210 F.2d 825
GONZALEZ
v.
UNITED STATES.
No. 4802.
United States Court of Appeals, First Circuit.
Feb. 26, 1954.
Claudio Gonzalez Rodriguez, pro se, on brief for appellant.
Ruben Rodriguez Antongiorgi, U.S. Atty., San Juan, P.R., on brief for appellee.
Before MAGRUDER, Chief Judge, and MARIS and WOODBURY, Circuit Judges.
MAGRUDER, Chief Judge.
Though the notice of appeal in this case is inartistically drawn and perhaps technically defective, we read it indulgently in the light of the record, and take it to be, what it no doubt was intended to be, an appeal from an order of the district court denying a motion by appellant under 28 U.S.C. § 2255 to vacate a judgment of conviction in which a sentence of five years' imprisonment was imposed for a narcotics offense under 26 U.S.C. § 2663. It is conceded by the government that the appeal is timely. Mercado v. United States, 1 Cir., 1950, 183 F.2d 486.

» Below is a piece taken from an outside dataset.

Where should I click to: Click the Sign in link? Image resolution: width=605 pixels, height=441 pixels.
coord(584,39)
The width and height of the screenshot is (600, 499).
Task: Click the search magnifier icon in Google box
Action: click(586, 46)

We disregard allegations in appellant's brief and appendix thereto having no support in the record. The record before us is brief and presents a simple situation. Upon arraignment in the district court, Claudio Gonzalez Rodriguez, being advised by counsel, signed a waiver of indictment, and pleaded guilty to an information filed by the United States Attorney. After a short statement by the prosecutor as to the defendant's prior criminal record, the court forthwith imposed the sentence of imprisonment, in a judgement entered October 26, 1951.
On September 15, 1953, appellant filed in the district court his motion under 28 U.S.C. § 2255 to vacate the aforesaid judgment of conviction. The sole ground stated in the motion for attacking the validity of the judgment is the allegation that 'the evidence on which the conviction rests was illicit', in that it was procured in the course of an unconstitutional search and seizure. It is not even claimed in the motion that appellant was innocent of the offense charged.
But the judgment of conviction does not rest on evidence turned up in an unlawful search and seizure but, rather, upon the plea of guilty. The judgment of conviction upon the plea of guilty cannot be held to be void, and thus open to attack on habeas corpus or on a motion under 28 U.S.C. § 2255, a substituted remedy provided by Congress for correcting erroneous sentences without resort to habeas corpus. If one is guilty, there is nothing wrong in pleading guilty- nor is there error by the court in accepting such a plea and sentencing the accused thereon- even though it might be true that the government would have been unable to establish the accused's guilt had he pleaded not guilty.
The order of the District Court is affirmed.